This article introduces a precise delay method in the Cortex-M kernel
Introduction
Why learn this delay method?
-
Often when we run an operating system, we typically occupy a hardware timer—SysTick, and the clock tick of our operating system is generally set at 100-1000HZ, meaning an interrupt occurs every 1ms to 10ms. Many bare-metal tutorials use delay functions based on SysTick, which inevitably leads to conflicts.
-
Many people might say, aren’t there timers? Timers are super precise. I don’t deny this, but hypothetically, if a system constantly enters timer interrupts (every 10us/1us/0.5us), the entire system will frequently be interrupted, and threads won’t be able to run smoothly. Additionally, it consumes a hardware timer resource, which could be used for other tasks!
-
Regarding modifications to the ST HAL library, I personally feel that while ST’s products are good, their HAL library is quite cumbersome. However, HAL_Delay(), which also uses SysTick for delays, creates many inconveniences when porting operating systems. Fortunately, HAL_Delay() is a weakly defined function, and we can rewrite its implementation. Thus, using kernel delays is undoubtedly the best method (that’s my opinion). Of course, if you have the ability to write a simple delay using a for loop, that’s also fine.
-
I may not be authoritative, so I will quote a sentence from the Cortex-M3 authoritative guide—”DWT has remaining counters typically used for performance profiling of program code.
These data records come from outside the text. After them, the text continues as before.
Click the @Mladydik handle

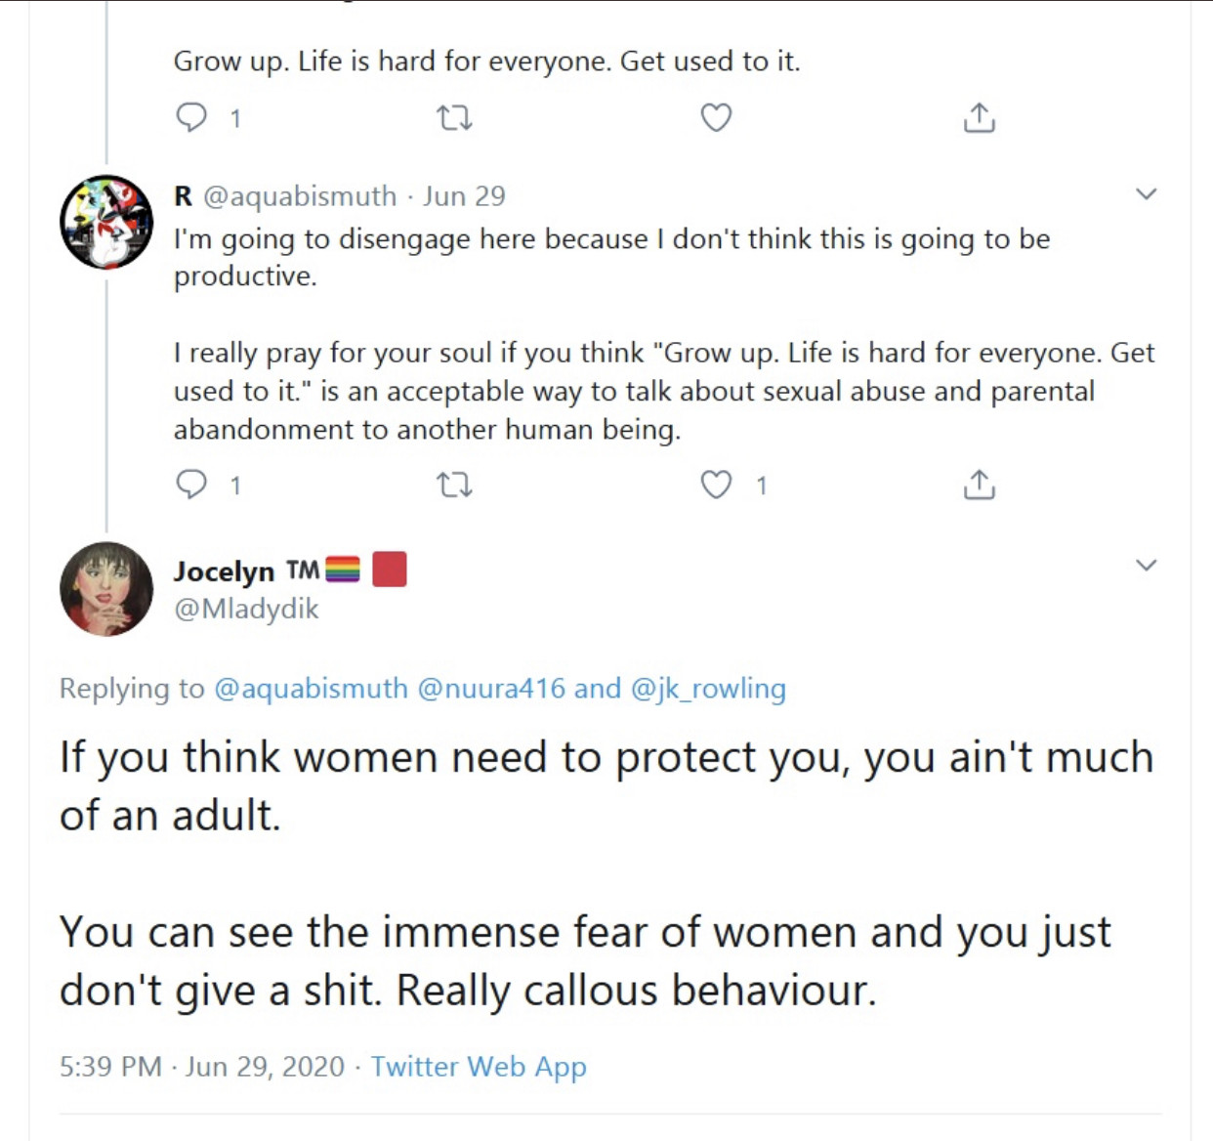coord(246,609)
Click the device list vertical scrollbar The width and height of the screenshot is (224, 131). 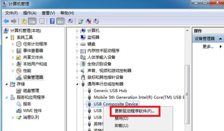coord(187,92)
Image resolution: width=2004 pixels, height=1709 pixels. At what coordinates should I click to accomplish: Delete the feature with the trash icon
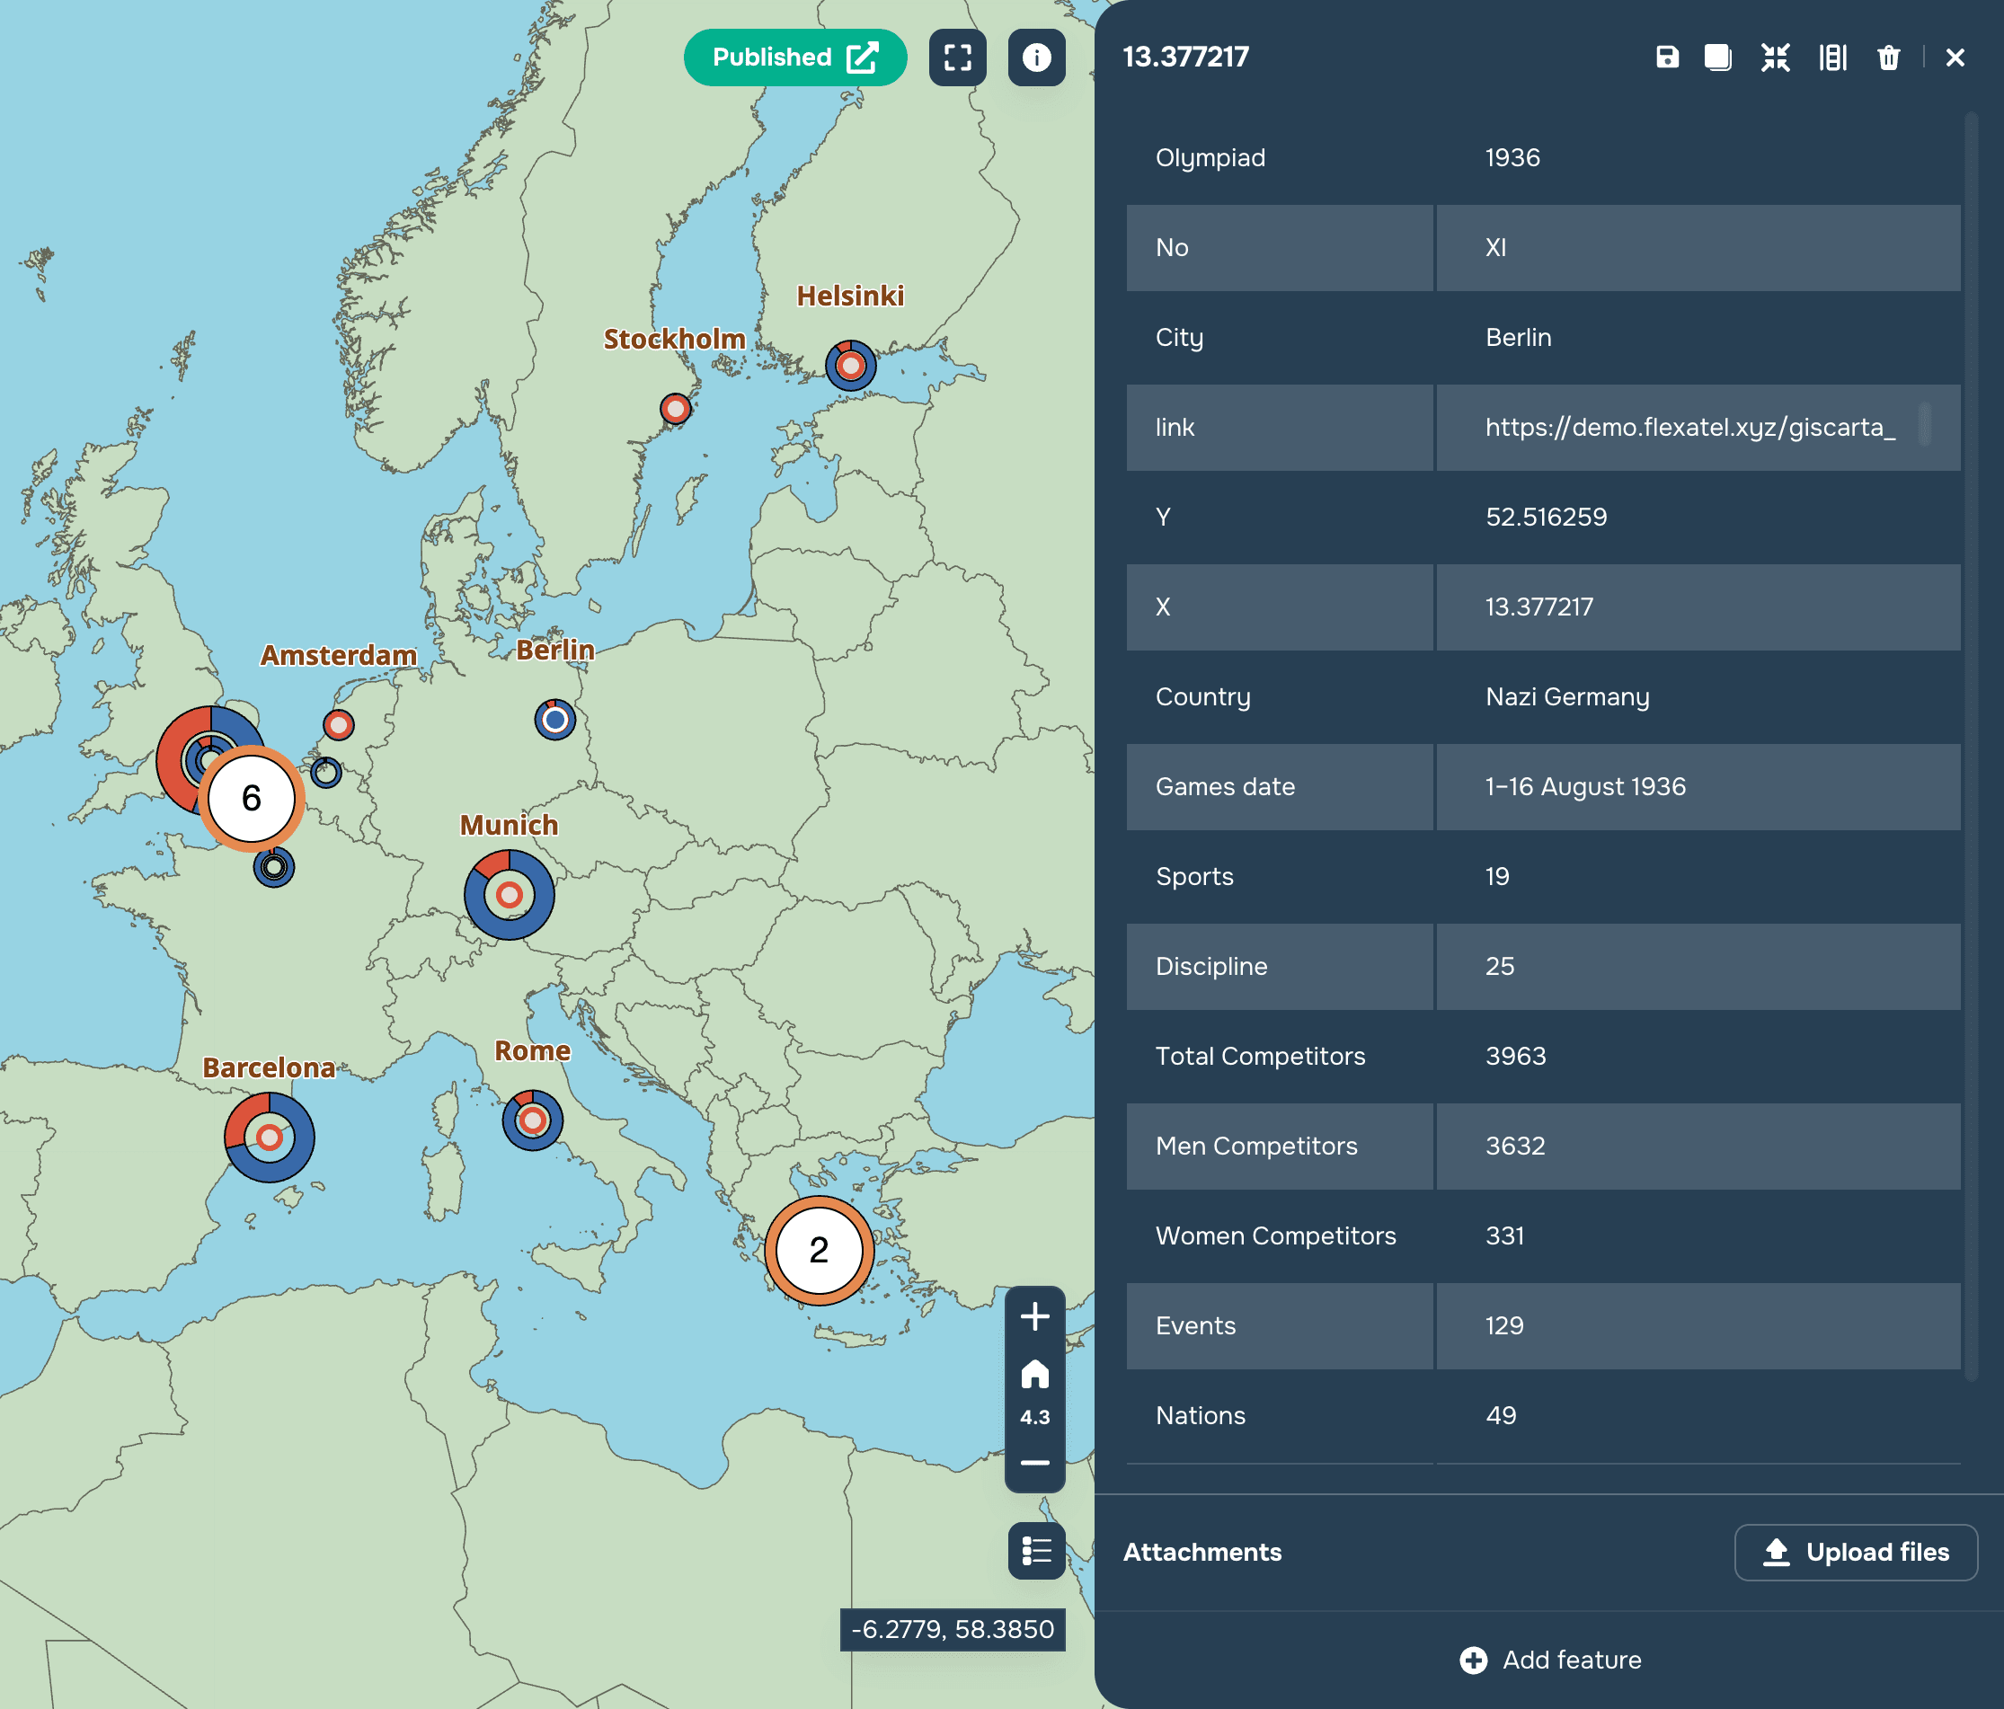1888,57
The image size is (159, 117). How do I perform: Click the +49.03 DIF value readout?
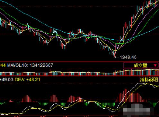7,79
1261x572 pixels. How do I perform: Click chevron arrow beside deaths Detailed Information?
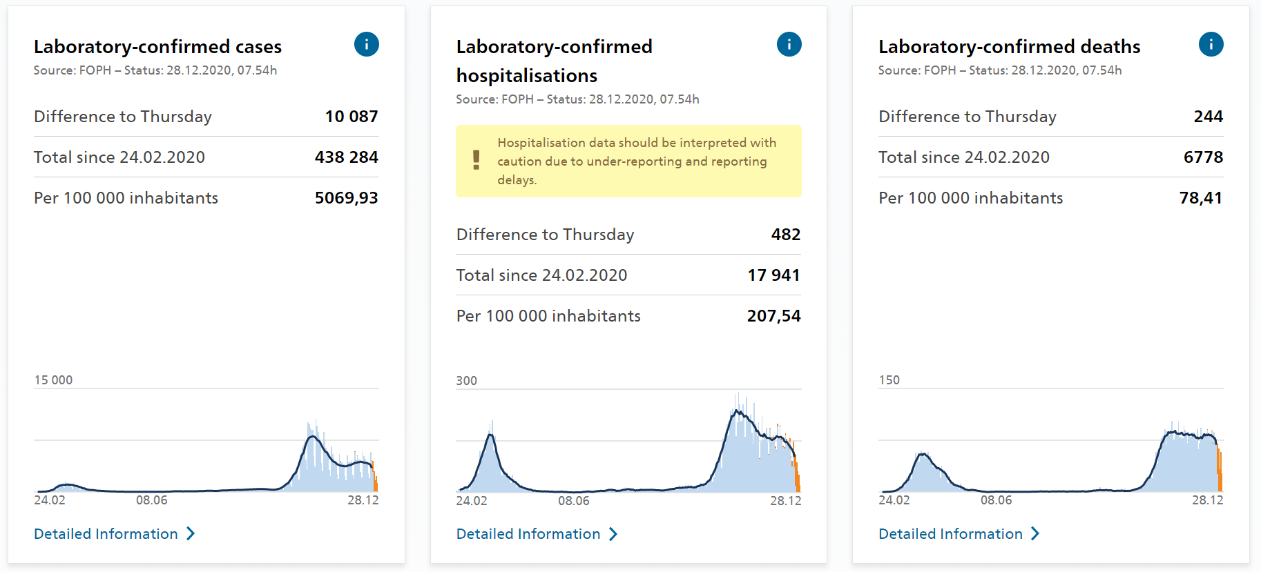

By programming them, they can emit events when the counter overflows (in the form of tracking packets). The most typical use is to measure the number of cycles taken to execute a task using the CYCCNT register, which can also be used for time-related purposes (like calculating CPU usage in an operating system).”
DWT in Cortex-M
In Cortex-M, there is a peripheral called DWT (Data Watchpoint and Trace) used for system debugging and tracing.

It has a 32-bit register called CYCCNT, which is an up-counter that records the number of kernel clock cycles. Each time the kernel clock ticks, this counter increments by 1. The precision is extremely high, determined by the kernel frequency. If it’s the F103 series, the kernel clock is 72M, making the precision 1/72M = 14ns. Given that program execution times are in microseconds, a precision of 14ns is more than sufficient. The maximum time that can be recorded is: 60s=2^32/72000000 (assuming the kernel frequency is 72M, the time for one kernel tick is approximately 1/72M=14ns). For H7 chips with a 400M main frequency, the timing precision reaches 2.5ns (1/400000000 = 2.5), and for powerful processors like i.MX RT1052, the maximum recordable time is: 8.13s=2^32/528000000 (assuming the kernel frequency is 528M, the time for one kernel tick is approximately 1/528M=1.9ns). When CYCCNT overflows, it resets to 0 and starts counting up again.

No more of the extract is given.